Douglas September (born September 25, 1972, in Cape Breton, Nova Scotia) is a Canadian musician. He is known for his poetic lyrics, as well as his innovative musical style that blends folk and blues with a caustic modern commentary. As a composer, musician, producer and engineer, September's passion for arranging music from the ordinary every day into a unique auditory experience has evolved into a singular style. His music has been likened to Bob Dylan, Tim Buckley, and Tom Waits.

==Career==
September has collaborated with many talented musicians, such as Michael Shrieve (1998 release, Producer-Ten Bulls; Gold Circle/Samson Music), Bill Frisell (1998 release, Lead Guitar-Ten Bulls; Gold Circle/Samson Music), David Torn (2001 release, Producer-Oil Tan Bow; Lupins), Robby Aceto (2001 release, Oil Tan Bow; Lupins and 1999 release, IO; Gold Circle/Samson Music), Rich DePaolo; (1999 release, IO;Gold Circle/Samson Music), Wayne Horvitz (1998 release, Ten Bulls; Gold Circle/Samson Music), David Bearwald and Steve Lindsey (The Runner, 2000).

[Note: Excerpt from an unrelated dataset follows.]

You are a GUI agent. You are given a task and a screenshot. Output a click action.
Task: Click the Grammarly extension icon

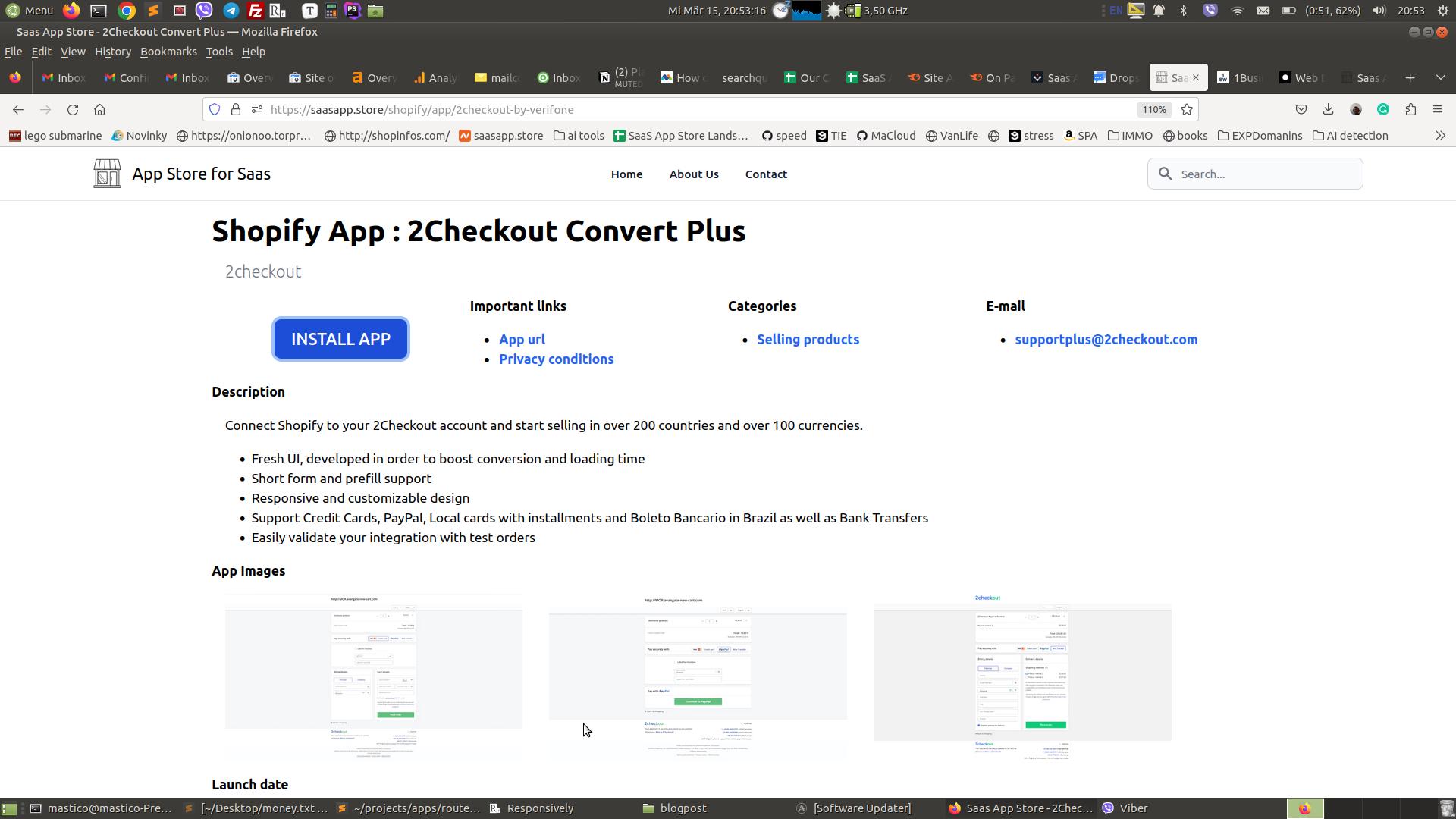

He has four albums as a solo performer with two where he is involved in co-production, and composing music for The Runner and was signed previously with what is now known as Gold Circle Films for albums Ten Bulls and Io. He has also been producer/engineer for other artists such as Halifax songwriter Matthew Grimson, guitarist Tom Fidgen, B3 Hammond organist John T. Davis, and scored a soundtrack for the short film Malcontents.

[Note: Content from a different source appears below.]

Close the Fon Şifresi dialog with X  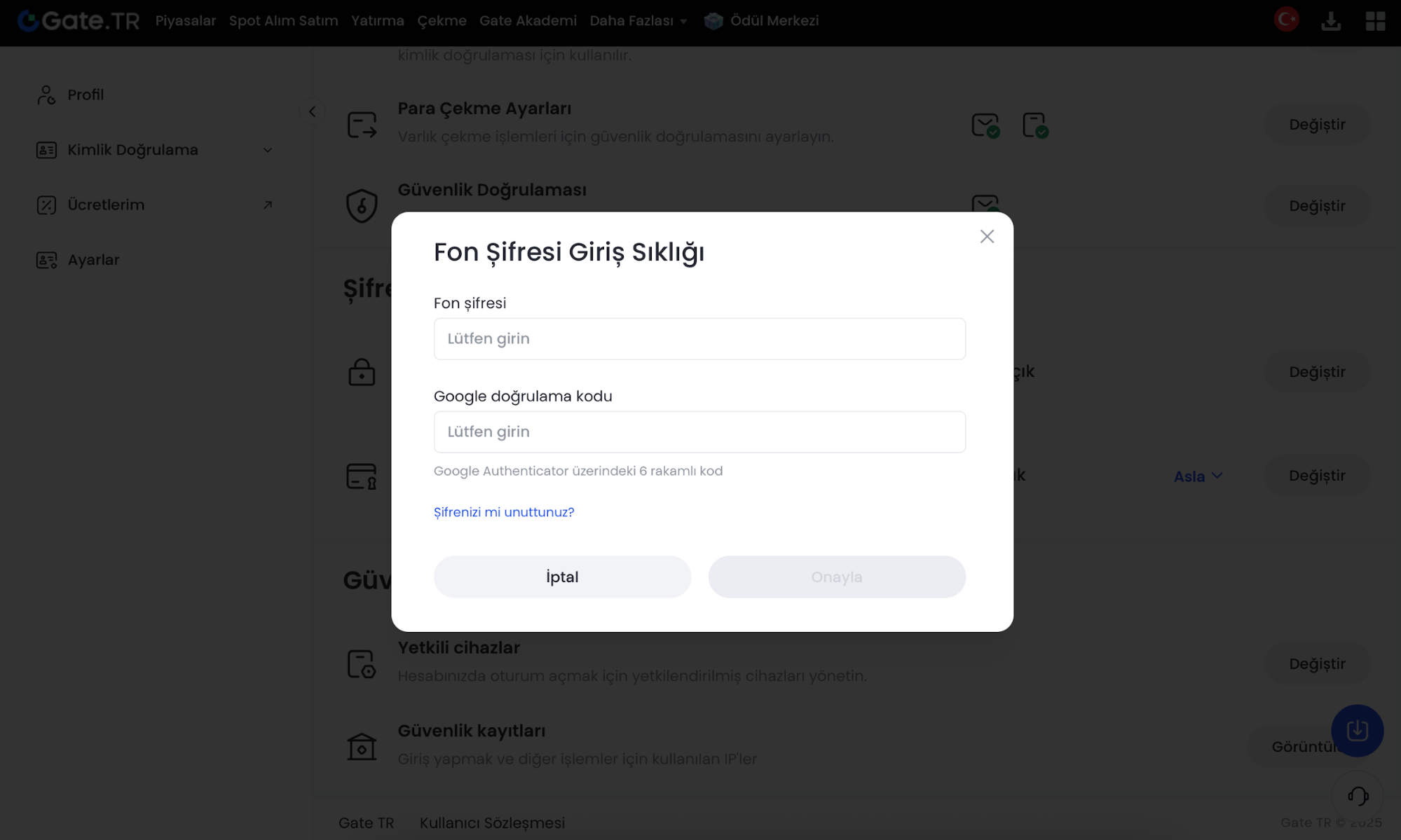click(x=987, y=237)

In January 2005, UK Uncut, listed Douglas September's song "Lady and I" from album 10 Bulls as their #1 Track influenced by Bob Dylan.

Originally from Cape Breton Island, off the east coast of Canada, Douglas currently lives in Toronto, Ontario, Canada, with his wife and daughter.

==Discography==

- (1996) Crows; Lupins
Produced by Vaughn Passmore
Recorded at Invisible Sound, Toronto, ON
- (1998) Ten Bulls; Gold Circle/Samson Music
Produced by Michael Shrieve
Musicians: Douglas September, Bill Frisell (Guitar), Wayne Horvitz (Keyboards), Michael Rhodes (Bass), Michael Shrieve (Drums & Percussion), Loops & Textures (David Torn)
- (1999) IO; Gold Circle/Samson Music;
Produced by Douglas September, Robby Aceto, Rich DePaolo, Bill King, et al.
 Musicians: Douglas September, Robby Aceto (Guitars, Ambient loops, Harmonium, Vibes, Alto Mandolin, Accordion), Bill King (Drums), Rich DePaolo (Bass), et al.
- (2001) Oil Tan Bow; Lupins;
Produced By: SPLaTTeRCell (David Torn) and Robby Aceto with additional production by Douglas September.
Musicians: Douglas September, Robby Aceto (Guitars, Loops, Accordion), SPLaTTeRCell (David Torn) (Additional Freq Programming & Rhythm Arrangements).
- (2009) Sundays in Radio

==Soundtracks and short film==
- (1999) The Runner, directed by Ron Moler, compositions for scene and closing credits (The Search, The Light)
- (2004) Malcontents, directed by Maurey Loeffler, scoring and composition for short film.